[Word and element location records]
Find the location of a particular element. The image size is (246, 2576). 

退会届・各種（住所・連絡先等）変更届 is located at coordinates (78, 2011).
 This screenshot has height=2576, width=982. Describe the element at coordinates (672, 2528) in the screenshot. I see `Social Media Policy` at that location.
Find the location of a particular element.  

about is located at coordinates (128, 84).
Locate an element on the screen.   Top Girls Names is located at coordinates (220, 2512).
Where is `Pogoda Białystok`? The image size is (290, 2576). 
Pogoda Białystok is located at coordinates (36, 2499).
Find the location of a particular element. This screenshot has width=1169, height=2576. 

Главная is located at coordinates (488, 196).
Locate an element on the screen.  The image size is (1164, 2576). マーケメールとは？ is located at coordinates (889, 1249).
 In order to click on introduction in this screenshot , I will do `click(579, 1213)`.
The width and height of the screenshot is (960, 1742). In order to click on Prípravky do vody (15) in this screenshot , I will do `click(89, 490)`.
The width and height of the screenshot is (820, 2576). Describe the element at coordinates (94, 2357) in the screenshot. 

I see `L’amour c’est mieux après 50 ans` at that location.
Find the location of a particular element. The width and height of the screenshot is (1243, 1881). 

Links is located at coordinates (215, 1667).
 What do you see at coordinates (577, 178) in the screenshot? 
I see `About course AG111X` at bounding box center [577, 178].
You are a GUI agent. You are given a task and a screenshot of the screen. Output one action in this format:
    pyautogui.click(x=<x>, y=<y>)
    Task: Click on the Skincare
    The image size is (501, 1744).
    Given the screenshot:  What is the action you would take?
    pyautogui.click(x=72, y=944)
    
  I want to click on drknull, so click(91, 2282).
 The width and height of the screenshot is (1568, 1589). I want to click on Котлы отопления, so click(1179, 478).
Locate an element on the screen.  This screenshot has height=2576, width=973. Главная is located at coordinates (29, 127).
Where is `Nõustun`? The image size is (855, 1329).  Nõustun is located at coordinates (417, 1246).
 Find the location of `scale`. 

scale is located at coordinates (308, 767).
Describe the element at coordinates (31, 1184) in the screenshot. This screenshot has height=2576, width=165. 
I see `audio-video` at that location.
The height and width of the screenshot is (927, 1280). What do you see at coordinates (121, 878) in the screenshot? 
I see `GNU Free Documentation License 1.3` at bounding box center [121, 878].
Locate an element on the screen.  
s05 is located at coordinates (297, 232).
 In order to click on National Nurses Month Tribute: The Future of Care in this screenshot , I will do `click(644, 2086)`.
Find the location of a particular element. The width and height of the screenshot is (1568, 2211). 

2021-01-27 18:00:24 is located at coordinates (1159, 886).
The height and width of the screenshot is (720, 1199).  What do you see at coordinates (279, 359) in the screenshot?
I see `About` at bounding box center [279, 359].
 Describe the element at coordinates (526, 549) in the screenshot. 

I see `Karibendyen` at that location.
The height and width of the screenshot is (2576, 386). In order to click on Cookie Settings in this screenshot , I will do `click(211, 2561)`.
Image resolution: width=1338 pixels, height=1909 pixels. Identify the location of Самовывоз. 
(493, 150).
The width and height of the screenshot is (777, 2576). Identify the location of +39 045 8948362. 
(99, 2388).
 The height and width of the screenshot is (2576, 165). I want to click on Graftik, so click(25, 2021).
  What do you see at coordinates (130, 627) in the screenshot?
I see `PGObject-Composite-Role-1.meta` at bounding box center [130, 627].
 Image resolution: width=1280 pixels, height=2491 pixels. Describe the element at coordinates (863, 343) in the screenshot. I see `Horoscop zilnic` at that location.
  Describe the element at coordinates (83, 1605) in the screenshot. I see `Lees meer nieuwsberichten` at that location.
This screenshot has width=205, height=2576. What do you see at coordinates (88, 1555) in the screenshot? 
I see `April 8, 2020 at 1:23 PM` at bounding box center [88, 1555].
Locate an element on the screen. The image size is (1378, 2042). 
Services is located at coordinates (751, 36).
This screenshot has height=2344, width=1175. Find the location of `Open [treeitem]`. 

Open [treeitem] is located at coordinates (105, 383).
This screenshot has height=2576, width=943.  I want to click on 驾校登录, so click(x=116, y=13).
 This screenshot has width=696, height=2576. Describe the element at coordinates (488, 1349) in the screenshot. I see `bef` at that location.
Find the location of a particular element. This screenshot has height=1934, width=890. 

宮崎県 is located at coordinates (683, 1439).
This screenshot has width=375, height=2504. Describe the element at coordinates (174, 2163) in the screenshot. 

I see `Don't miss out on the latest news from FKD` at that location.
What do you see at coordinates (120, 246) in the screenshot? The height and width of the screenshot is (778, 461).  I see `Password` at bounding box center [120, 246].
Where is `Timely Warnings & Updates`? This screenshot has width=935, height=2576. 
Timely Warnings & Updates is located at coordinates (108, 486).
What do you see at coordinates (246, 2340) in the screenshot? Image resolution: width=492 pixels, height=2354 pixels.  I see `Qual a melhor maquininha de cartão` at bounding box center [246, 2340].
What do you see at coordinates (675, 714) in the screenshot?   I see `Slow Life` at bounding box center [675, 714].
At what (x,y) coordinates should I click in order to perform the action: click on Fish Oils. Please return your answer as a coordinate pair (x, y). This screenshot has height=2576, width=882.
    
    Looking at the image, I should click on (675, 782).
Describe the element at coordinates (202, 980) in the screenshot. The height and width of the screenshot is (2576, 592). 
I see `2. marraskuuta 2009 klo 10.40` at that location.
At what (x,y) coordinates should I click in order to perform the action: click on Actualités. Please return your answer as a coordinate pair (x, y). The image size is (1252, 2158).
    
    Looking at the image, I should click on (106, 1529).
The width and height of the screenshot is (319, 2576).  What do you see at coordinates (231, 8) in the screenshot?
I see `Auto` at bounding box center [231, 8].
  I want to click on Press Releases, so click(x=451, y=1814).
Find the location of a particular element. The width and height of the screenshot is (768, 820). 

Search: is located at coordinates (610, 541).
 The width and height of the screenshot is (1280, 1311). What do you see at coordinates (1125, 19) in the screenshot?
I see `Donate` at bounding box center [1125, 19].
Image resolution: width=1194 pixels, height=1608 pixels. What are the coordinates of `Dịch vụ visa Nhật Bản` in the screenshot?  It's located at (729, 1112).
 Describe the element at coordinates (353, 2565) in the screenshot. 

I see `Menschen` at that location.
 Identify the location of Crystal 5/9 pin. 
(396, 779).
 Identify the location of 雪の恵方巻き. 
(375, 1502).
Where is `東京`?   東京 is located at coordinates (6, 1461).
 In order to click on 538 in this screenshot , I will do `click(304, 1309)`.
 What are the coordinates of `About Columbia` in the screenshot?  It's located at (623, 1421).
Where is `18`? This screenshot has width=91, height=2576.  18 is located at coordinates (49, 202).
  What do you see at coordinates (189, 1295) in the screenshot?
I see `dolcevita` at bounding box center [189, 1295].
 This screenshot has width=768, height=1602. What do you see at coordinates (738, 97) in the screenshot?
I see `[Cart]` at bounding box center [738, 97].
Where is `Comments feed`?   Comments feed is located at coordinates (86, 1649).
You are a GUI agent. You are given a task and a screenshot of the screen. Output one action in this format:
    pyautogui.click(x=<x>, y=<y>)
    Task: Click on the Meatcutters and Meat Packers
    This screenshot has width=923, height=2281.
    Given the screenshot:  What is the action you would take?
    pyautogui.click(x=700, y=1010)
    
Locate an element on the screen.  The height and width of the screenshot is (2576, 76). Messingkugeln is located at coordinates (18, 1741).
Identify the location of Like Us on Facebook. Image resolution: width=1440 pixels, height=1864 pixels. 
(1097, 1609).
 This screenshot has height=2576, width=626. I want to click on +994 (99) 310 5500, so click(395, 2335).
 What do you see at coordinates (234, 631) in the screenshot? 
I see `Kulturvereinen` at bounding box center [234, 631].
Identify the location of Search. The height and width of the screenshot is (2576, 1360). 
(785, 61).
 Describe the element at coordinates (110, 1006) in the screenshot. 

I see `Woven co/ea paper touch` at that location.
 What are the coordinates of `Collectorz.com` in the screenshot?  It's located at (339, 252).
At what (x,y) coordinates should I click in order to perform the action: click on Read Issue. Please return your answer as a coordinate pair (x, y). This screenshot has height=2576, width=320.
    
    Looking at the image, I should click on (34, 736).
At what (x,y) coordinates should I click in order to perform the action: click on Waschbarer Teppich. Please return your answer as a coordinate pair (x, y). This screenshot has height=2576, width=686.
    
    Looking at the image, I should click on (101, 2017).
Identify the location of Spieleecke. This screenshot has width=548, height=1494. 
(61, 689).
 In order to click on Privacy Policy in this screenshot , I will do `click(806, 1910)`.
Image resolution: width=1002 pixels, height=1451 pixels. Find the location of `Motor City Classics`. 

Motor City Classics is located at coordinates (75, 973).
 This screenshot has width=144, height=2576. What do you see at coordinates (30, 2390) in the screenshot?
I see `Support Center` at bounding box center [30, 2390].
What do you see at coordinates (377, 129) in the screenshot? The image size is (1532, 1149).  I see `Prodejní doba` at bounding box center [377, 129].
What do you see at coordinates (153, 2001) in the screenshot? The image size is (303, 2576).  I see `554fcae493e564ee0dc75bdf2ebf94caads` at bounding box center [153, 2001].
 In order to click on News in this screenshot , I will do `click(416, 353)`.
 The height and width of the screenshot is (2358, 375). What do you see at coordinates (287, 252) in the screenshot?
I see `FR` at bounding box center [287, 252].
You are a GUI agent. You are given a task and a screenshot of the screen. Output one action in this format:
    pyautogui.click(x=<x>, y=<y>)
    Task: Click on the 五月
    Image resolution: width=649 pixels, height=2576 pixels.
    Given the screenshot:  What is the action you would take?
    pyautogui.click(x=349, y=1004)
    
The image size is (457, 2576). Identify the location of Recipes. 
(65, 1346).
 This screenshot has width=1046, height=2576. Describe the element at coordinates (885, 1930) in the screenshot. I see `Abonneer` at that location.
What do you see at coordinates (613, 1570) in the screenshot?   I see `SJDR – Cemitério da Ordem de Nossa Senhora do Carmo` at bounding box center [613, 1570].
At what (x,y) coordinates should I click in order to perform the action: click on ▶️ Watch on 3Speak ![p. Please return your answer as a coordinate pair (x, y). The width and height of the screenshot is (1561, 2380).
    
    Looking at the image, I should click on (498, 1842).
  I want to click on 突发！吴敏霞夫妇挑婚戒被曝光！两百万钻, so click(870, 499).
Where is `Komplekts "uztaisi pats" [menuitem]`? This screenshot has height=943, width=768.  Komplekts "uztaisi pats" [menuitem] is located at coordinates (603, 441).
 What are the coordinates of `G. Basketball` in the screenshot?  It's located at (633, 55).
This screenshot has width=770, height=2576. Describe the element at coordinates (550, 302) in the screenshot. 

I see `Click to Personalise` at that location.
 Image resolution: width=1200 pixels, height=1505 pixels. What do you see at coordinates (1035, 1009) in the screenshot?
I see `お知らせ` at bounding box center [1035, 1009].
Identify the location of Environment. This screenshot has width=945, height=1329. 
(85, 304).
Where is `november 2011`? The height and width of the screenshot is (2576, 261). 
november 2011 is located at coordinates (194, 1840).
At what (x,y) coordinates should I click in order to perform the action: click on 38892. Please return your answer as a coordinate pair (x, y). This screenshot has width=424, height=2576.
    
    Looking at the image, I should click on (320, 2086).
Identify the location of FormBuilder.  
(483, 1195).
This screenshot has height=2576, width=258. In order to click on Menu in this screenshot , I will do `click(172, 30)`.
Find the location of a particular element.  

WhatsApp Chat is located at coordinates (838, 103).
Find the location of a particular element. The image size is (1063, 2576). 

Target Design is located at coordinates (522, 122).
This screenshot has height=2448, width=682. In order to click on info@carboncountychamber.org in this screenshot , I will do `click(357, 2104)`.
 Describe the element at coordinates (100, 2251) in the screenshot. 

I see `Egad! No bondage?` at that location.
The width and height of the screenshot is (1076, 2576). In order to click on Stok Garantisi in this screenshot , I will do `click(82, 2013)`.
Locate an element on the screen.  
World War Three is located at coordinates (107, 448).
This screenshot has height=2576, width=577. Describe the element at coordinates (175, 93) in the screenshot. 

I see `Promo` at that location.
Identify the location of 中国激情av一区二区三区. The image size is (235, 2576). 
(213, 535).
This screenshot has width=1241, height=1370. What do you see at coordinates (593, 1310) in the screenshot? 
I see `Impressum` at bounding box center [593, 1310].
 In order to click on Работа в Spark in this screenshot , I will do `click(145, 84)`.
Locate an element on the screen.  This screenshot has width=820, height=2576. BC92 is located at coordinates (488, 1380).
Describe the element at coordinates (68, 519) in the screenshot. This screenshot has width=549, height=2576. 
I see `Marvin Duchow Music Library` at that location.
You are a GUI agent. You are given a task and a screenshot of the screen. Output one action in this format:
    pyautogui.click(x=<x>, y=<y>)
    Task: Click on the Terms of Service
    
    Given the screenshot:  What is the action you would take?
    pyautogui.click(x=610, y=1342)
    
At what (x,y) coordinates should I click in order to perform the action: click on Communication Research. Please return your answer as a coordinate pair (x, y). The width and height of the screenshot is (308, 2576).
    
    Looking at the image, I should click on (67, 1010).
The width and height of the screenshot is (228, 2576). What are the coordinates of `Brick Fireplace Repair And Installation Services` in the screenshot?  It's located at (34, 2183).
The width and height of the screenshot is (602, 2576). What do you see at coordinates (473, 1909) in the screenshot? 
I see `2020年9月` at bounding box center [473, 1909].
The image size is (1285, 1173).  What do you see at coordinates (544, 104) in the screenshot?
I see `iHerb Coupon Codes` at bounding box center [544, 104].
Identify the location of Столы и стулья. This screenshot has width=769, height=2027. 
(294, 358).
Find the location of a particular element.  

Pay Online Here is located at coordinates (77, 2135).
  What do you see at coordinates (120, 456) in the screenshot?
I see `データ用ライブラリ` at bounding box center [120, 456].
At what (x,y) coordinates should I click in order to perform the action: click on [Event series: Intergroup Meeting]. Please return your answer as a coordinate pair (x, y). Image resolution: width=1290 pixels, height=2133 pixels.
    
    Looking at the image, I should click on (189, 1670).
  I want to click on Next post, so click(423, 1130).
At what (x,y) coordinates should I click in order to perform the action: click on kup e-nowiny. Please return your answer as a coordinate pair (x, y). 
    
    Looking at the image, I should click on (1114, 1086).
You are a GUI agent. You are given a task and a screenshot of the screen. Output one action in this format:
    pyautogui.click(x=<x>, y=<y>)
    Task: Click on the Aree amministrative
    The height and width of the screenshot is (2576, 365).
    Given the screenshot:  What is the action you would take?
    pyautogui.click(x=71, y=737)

## What this task involves
Recast the lines from the start of the records through the line containing "The width and height of the screenshot is (960, 1742).", inclusive, as a numbered list, leaving out blank lines.

## Task response
1. Find the location of a particular element. The image size is (246, 2576). 
2. 退会届・各種（住所・連絡先等）変更届 is located at coordinates (78, 2011).
3.  This screenshot has height=2576, width=982. Describe the element at coordinates (672, 2528) in the screenshot. I see `Social Media Policy` at that location.
4. Find the location of a particular element.  
5. about is located at coordinates (128, 84).
6. Locate an element on the screen.   Top Girls Names is located at coordinates (220, 2512).
7. Where is `Pogoda Białystok`? The image size is (290, 2576). 
8. Pogoda Białystok is located at coordinates (36, 2499).
9. Find the location of a particular element. This screenshot has width=1169, height=2576. 
10. Главная is located at coordinates (488, 196).
11. Locate an element on the screen.  The image size is (1164, 2576). マーケメールとは？ is located at coordinates (889, 1249).
12.  In order to click on introduction in this screenshot , I will do `click(579, 1213)`.
13. The width and height of the screenshot is (960, 1742). In order to click on Prípravky do vody (15) in this screenshot , I will do `click(89, 490)`.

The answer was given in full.